Photo credit: Louis Rodiger

You guys do a lot of covers—and Highway to Hell was prophetic in hindsight. How do you decide which songs you will cover?
We all decide. We’ve got so many now. I love doing covers and love honoring music and bands and artists that have inspired me or someone in the band. It depends on the crowd and what we think they might like. It also depends on if we’ve played something to death and if we’re tired of it.” [Laughs.]

Your two-toned blonde/black hair has become iconic. How did that come about?
“With my kind of hair, it’s easy. It came out of necessity. When I first did a tour with the hair I wanted to have, it never worked. I wanted Farrah Fawcett, Stevie Nicks—with the big, feathered hair. I would try and do that, but my hair is stick-straight and isn’t thick. No matter how much I sprayed, teased, f**ked with it, it died within a song or two and would fall flat again.

I wanted to do something different, something unusual. David Diamond, one of the originators in the band, was also a hairstylist. He said why don’t we go with color—like a classic cut that works with stick-straight hair? So we did. The blonde and the black was perfect. It was easy to maintain. It was a statement in the color itself.

I love the new song—Dua Lipa’s Hallucinate—and she’s got a version of my blonde and black hair. It’s kinda cool.”

Also, I’m not ashamed to say I saw Berlin perform three times last year when you teamed up with The B-52s and OMD. The band looked like they were having a ball—40 years and going strong!
“That was one of my favorite tours of all time. The venues were stellar. I hadn’t played in many of them—a lot were newer venues I’d never been in before. And everybody was cool. The great thing about getting older is the ego isn’t as necessary. I mean, you’ve either made it or not—and you care less about it. It’s about living life.
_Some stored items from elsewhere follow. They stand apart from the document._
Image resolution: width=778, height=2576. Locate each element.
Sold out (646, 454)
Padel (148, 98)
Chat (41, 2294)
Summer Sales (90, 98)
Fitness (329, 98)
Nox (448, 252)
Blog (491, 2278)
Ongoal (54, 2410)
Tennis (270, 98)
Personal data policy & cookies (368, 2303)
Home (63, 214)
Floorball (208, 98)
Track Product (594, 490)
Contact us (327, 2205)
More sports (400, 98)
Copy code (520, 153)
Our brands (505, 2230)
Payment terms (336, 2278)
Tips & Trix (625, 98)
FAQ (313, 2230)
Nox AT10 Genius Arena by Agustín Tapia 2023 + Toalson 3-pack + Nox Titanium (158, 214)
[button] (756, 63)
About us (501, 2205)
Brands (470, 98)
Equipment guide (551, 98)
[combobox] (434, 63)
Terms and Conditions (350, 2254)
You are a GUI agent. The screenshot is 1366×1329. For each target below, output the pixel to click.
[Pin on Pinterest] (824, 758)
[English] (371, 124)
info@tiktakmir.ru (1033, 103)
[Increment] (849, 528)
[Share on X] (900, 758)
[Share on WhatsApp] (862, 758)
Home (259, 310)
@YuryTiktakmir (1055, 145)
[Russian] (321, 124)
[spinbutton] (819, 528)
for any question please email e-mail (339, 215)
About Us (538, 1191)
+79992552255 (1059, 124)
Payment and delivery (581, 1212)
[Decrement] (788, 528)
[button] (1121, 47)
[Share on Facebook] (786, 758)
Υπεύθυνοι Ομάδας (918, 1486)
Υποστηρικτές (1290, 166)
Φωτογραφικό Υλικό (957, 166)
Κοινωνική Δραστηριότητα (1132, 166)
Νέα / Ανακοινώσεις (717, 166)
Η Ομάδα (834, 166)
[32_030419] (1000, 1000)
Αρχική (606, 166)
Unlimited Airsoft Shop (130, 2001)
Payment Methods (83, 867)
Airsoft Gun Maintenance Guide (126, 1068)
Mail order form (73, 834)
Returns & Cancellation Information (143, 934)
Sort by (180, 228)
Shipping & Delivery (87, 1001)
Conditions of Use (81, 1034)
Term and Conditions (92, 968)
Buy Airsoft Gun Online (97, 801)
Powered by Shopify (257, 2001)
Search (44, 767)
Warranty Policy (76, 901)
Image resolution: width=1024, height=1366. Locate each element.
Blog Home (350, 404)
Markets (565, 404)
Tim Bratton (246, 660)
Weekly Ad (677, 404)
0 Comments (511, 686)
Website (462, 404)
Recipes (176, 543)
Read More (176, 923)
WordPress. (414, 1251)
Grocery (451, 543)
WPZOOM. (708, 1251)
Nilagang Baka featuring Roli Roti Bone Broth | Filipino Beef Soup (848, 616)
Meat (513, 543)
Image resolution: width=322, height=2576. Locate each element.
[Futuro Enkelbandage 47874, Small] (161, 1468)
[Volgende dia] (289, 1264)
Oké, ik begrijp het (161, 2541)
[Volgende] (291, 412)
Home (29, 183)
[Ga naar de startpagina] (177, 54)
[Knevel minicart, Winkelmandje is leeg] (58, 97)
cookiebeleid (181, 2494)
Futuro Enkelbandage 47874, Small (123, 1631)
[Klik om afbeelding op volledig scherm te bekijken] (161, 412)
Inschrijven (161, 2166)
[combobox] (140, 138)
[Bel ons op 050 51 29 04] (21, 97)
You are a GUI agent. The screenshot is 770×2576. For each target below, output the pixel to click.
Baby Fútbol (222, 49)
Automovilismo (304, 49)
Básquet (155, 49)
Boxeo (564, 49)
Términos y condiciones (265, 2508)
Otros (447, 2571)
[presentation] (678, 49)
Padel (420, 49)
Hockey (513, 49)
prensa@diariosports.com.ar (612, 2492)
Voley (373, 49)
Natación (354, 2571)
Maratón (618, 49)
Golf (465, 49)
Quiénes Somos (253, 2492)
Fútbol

That’s what I loved about this group of people. We were a caravan—a circus—everybody in OMD, everybody in The B-52s were great people. Everybody was all for making it the best show for each other as we could—all working together. It was f**king great.”

Here’s a question from a reader: How did the Miranda rights end up in the song Now It’s My Turn? Was that always going to be a part of the song or a spontaneous development—like a ‘tin roof rusted’ moment?
“It was a way to make a statement—to say, okay, you’re busted, I’m not taking this sh*t anymore. We’re done. It was a more poetic way to do it.” (So, it was purposeful?) “Yes.”

And, finally, any surprises you might have in store for the very appreciative crowd at Town Center? People are losing their minds Berlin is coming to KC.
“That’s sort of the best thing about doing shows right now—it’s just such a celebration. We haven’t had it for so long and when this thing is completely done, there’s gonna be loving in the streets, partying. This has brought us together as people because we see what really matters—the connecting. It’s really changed me.

I will say there will be a couple of new videos for the live songs that we’ll debut on the screens. Otherwise, I’ll be finding ways to connect—in new and interesting ways in this new style of show.”



Interview condensed and minimally edited for clarity.